VAMOS… LA VIDA SIGUE…
El sábado a la noche, en realidad ya casi mañana del domingo, una mujer de unos cincuenta años entró a mi trabajo y me preguntó si podían pasar a tomar un café.
– Pero sí, claro. – respondí.
– Mirá que somos muchos.
– Vengan nomás.
El entusiasmo se me iba apagando cuando veía cada vez más gente bajar de los autos.
Creí que no me darían los ojos para contarlos.
Pero los conté.
Eran trece.
Cinco lágrimas, dos cortados, dos cafés en jarrita y un café chiquito.
Tres no pidieron nada.
Después de pedir fueron a sentarse y de golpe todo era un bullicio; sillas moviéndose, gritos, risas exageradas, como estallidos, ante chistes sin sentido.

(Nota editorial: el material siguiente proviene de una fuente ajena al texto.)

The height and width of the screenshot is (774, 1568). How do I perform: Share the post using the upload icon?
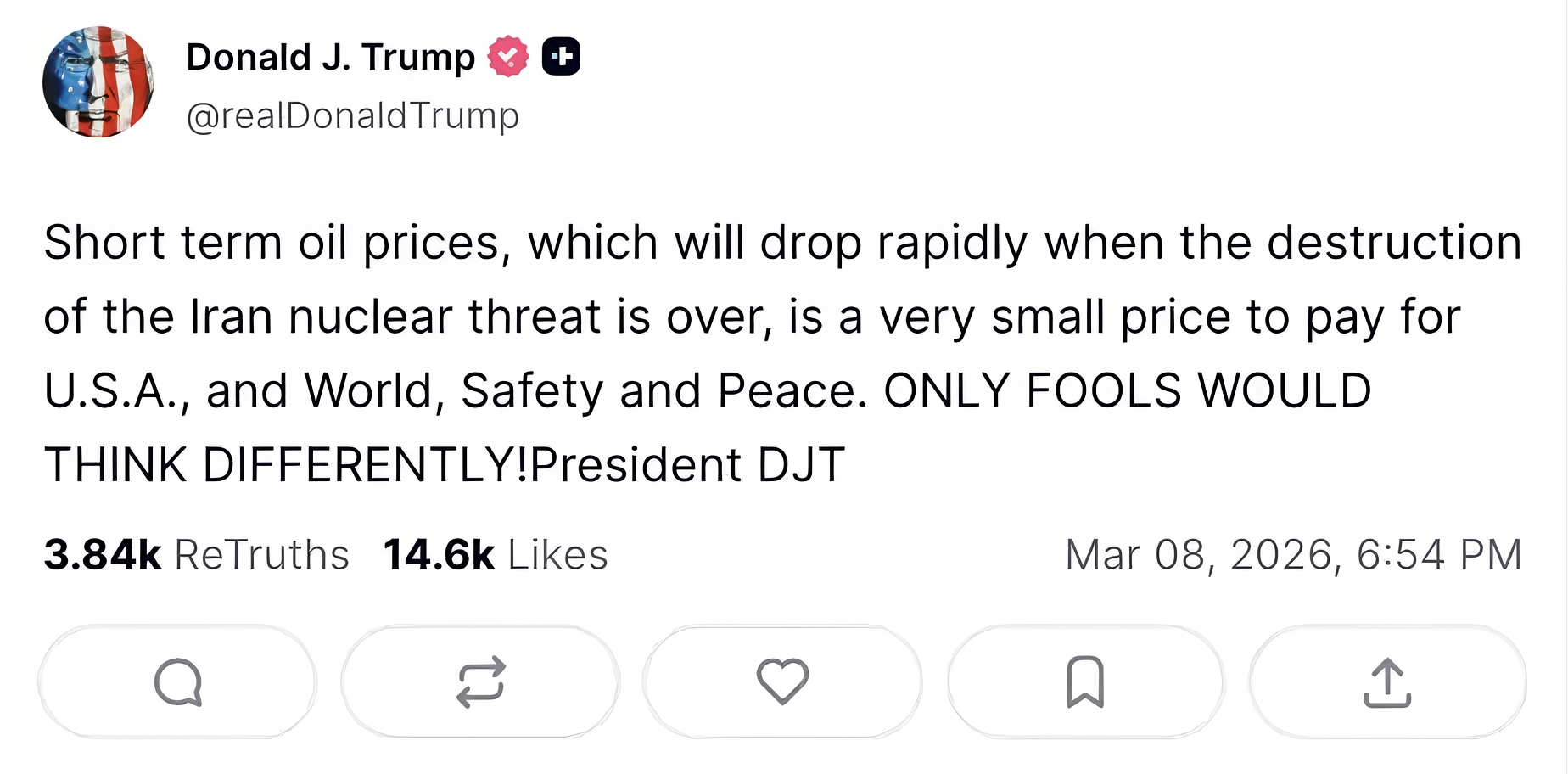coord(1386,681)
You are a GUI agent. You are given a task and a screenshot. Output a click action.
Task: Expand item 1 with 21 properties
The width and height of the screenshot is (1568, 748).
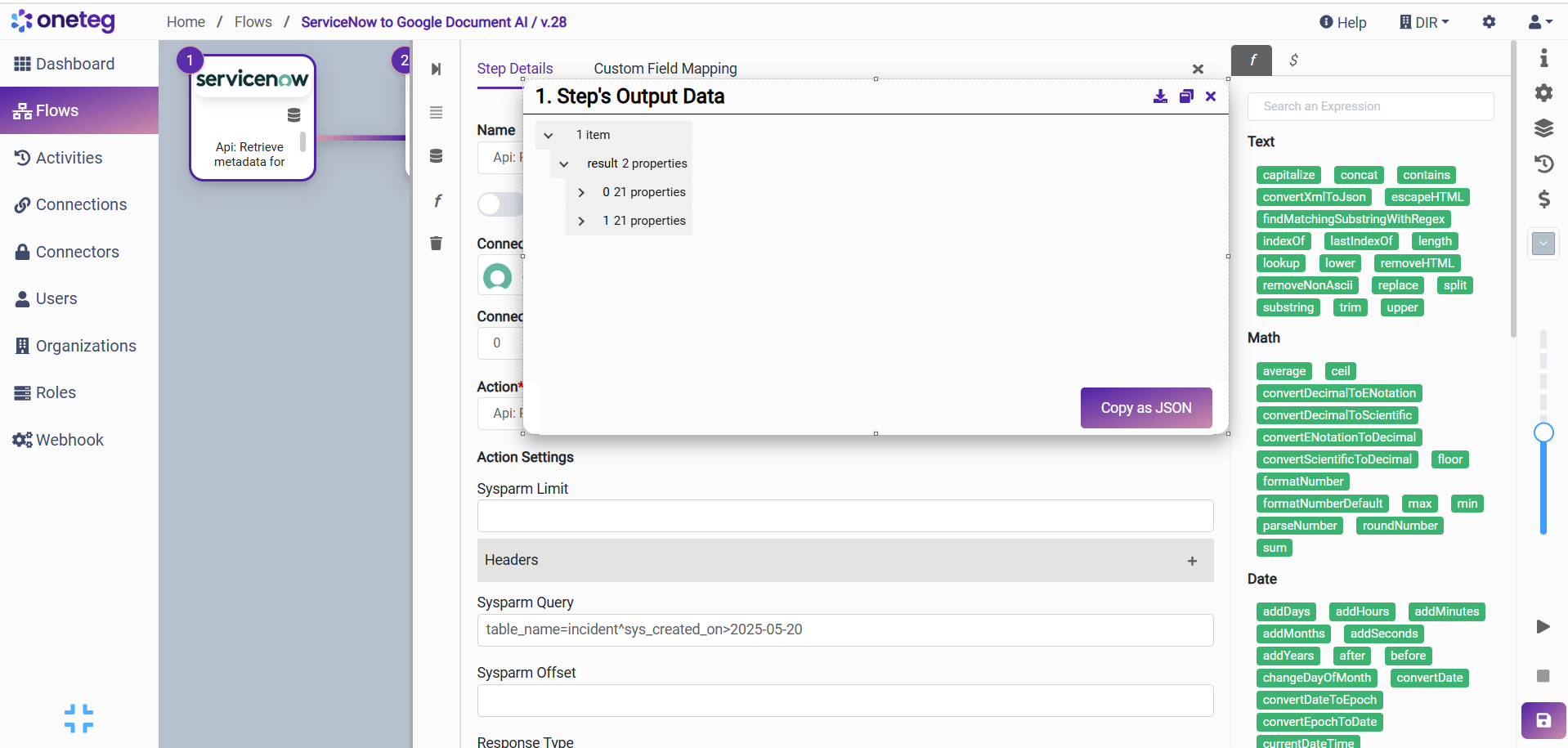pos(581,222)
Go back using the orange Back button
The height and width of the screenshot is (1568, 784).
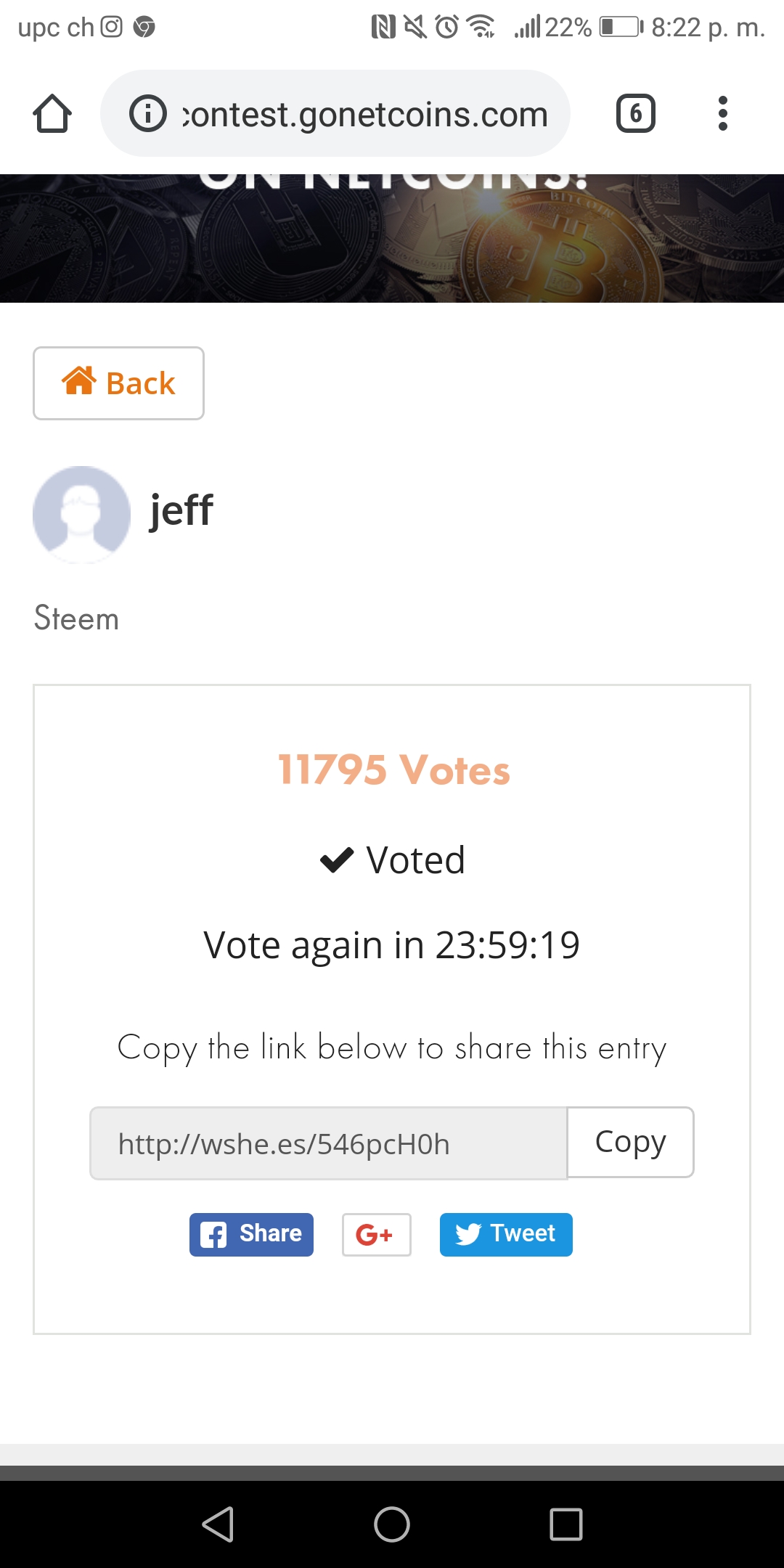click(118, 383)
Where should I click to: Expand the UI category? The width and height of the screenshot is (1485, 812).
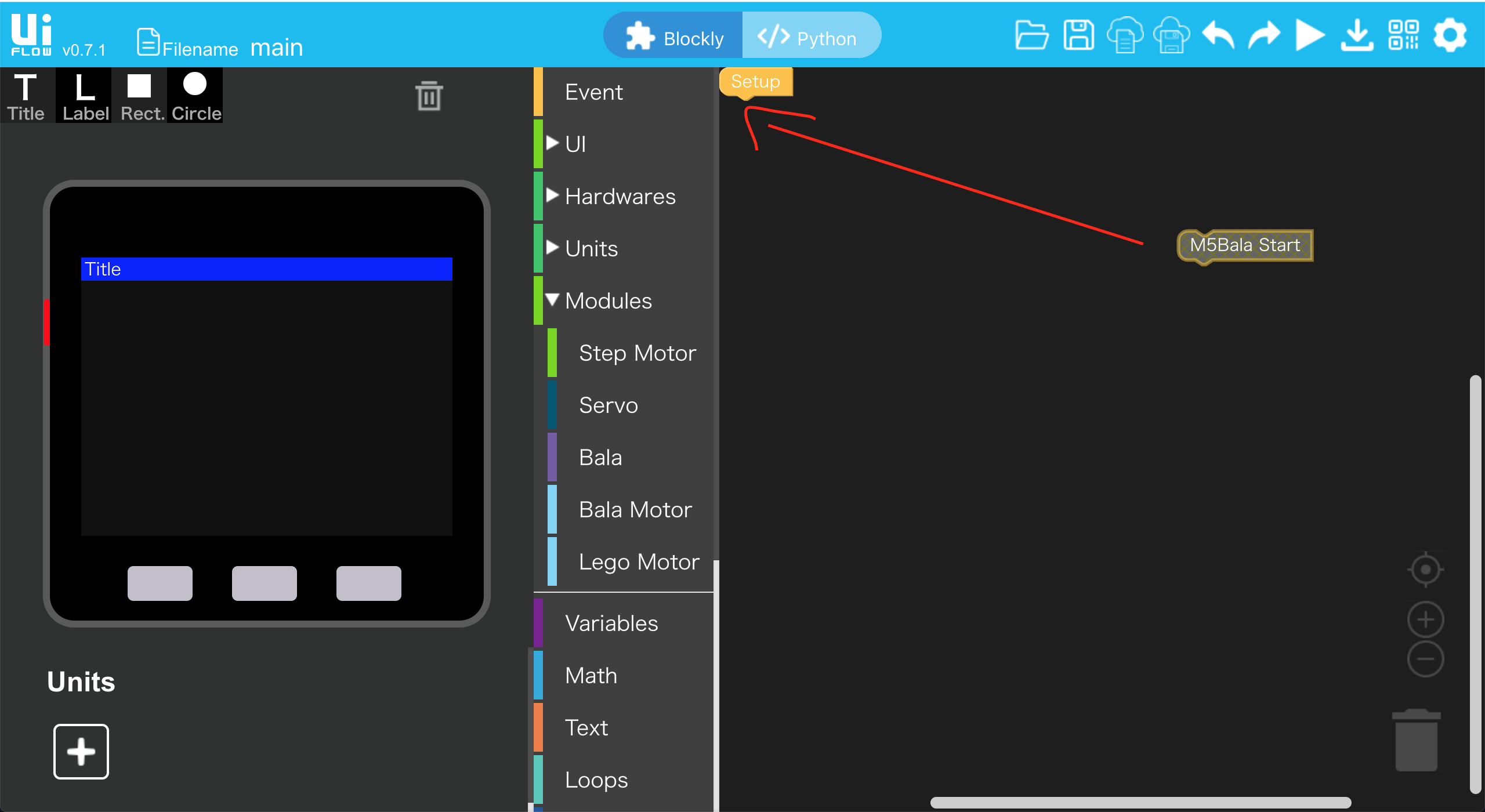(x=575, y=144)
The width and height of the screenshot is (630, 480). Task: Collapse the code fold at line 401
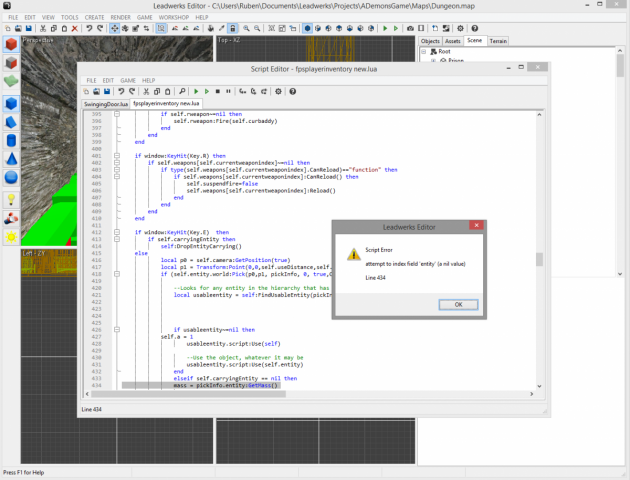coord(116,156)
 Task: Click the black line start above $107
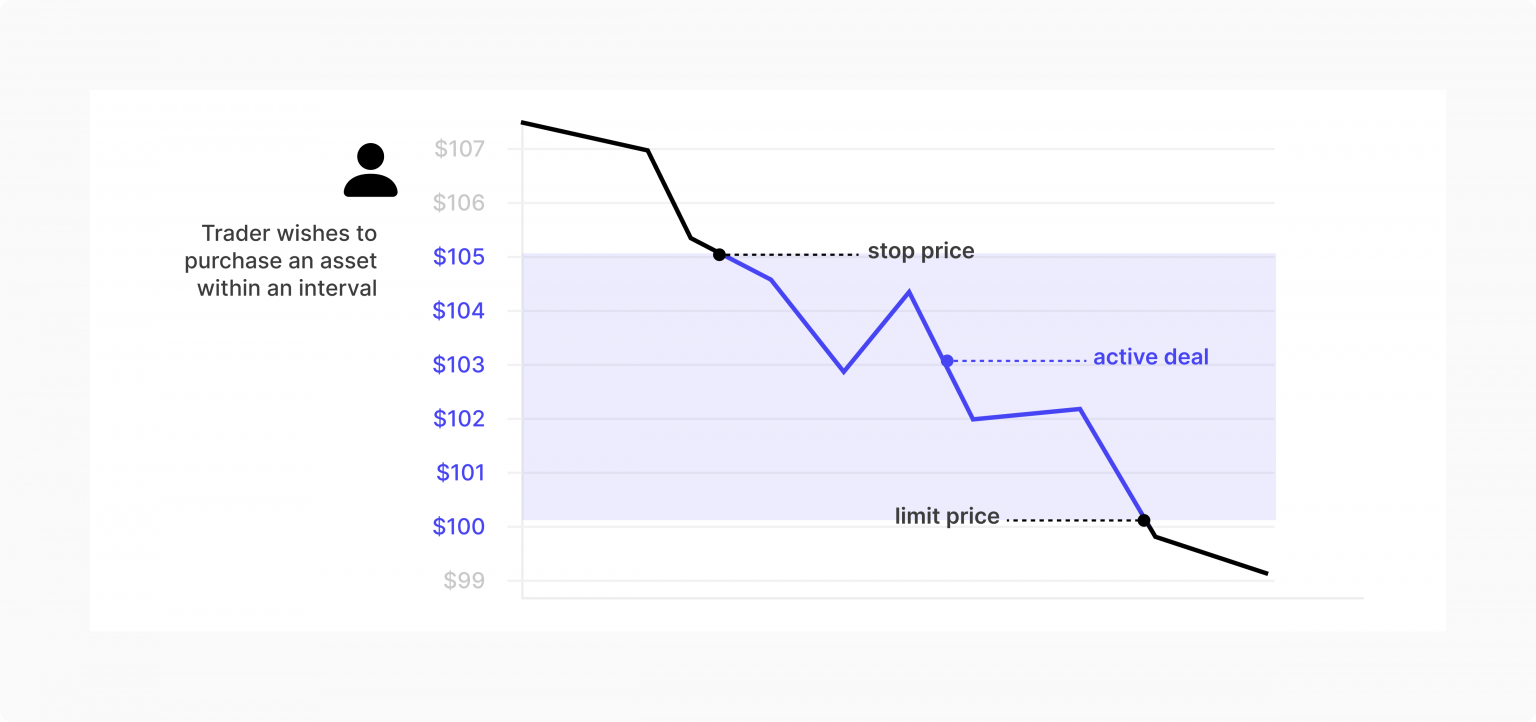(x=524, y=123)
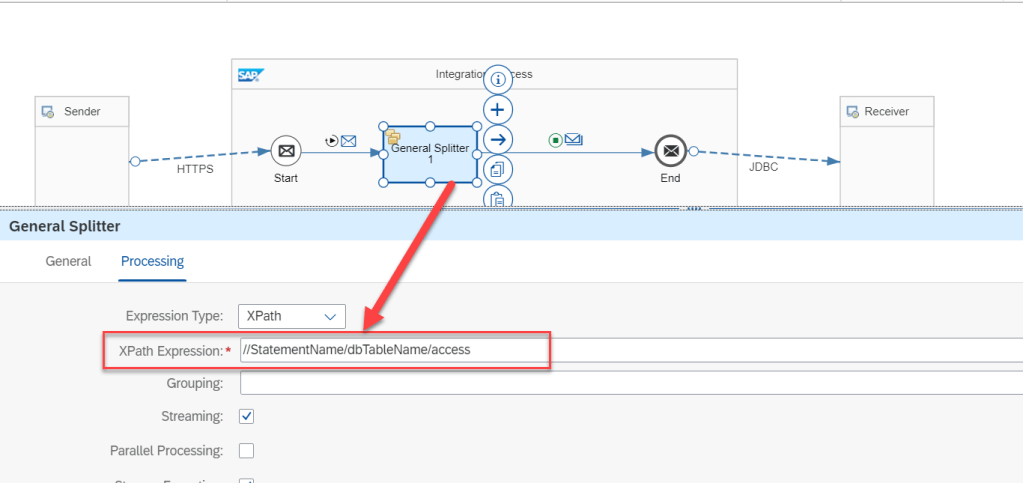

Mientras me odiaba por tener solo dos brazos, escuchaba los comentarios escatológicos que hacían los hombres y cruzaba miradas con otro cliente que estaba también aguantando a «los nuevos.»
Verlo sufrir, confieso, me divirtió.
A los pocos minutos una gritó que todo era como en la escuela, que parecían estar en hora libre.
Nadie me vio pero asentí.
Luego, no sé si fue ella u otra de las chicas, pero alguien empezó a pensar en voz alta y a preguntar si Juan había muerto hace dos años o si ya eran tres.
Pocos contestaron y después el silencio fue absoluto.
Y el tiempo pareció congelarse.
Y las miradas apuntaban al suelo.
Y todo fue de noche.
Yo acomodé todo rápido sobre la bandeja y salí a repartir, me puse en medio de las mesas a gritar que quién había pedido una lágrima y de quién era este café.
Todos empezaron a levantar los brazos y en un instante me sentí en un salón de clases, traté de imaginarlos adolescentes y me pregunté en dónde se hubiese sentado Juan si hubiera venido.
Me lo imaginé morocho, grandote, sentado contra uno de los vidrios y tomando una gaseosa porque hacía calor para café.
Creo que hice algún otro comentario para romper el hielo, para levantar el ánimo y cortar el ambiente opaco que nos envolvía a todos.
«Vamos, chicos. La vida sigue.» – pensé.
La vida sigue.
A medida que apoyaba los cafés sobre las mesas cada uno me agradecía con una sonrisa.
Las devolví todas, a pesar de sentir que esas sonrisas eran diferentes a las demás.
Eran sonrisas tímidas, cansadas, que me decían que sí, que aunque pierdas un amigo la vida sigue.
Pero que existen esos pozos a cada paso porque ya no sigue de la misma manera.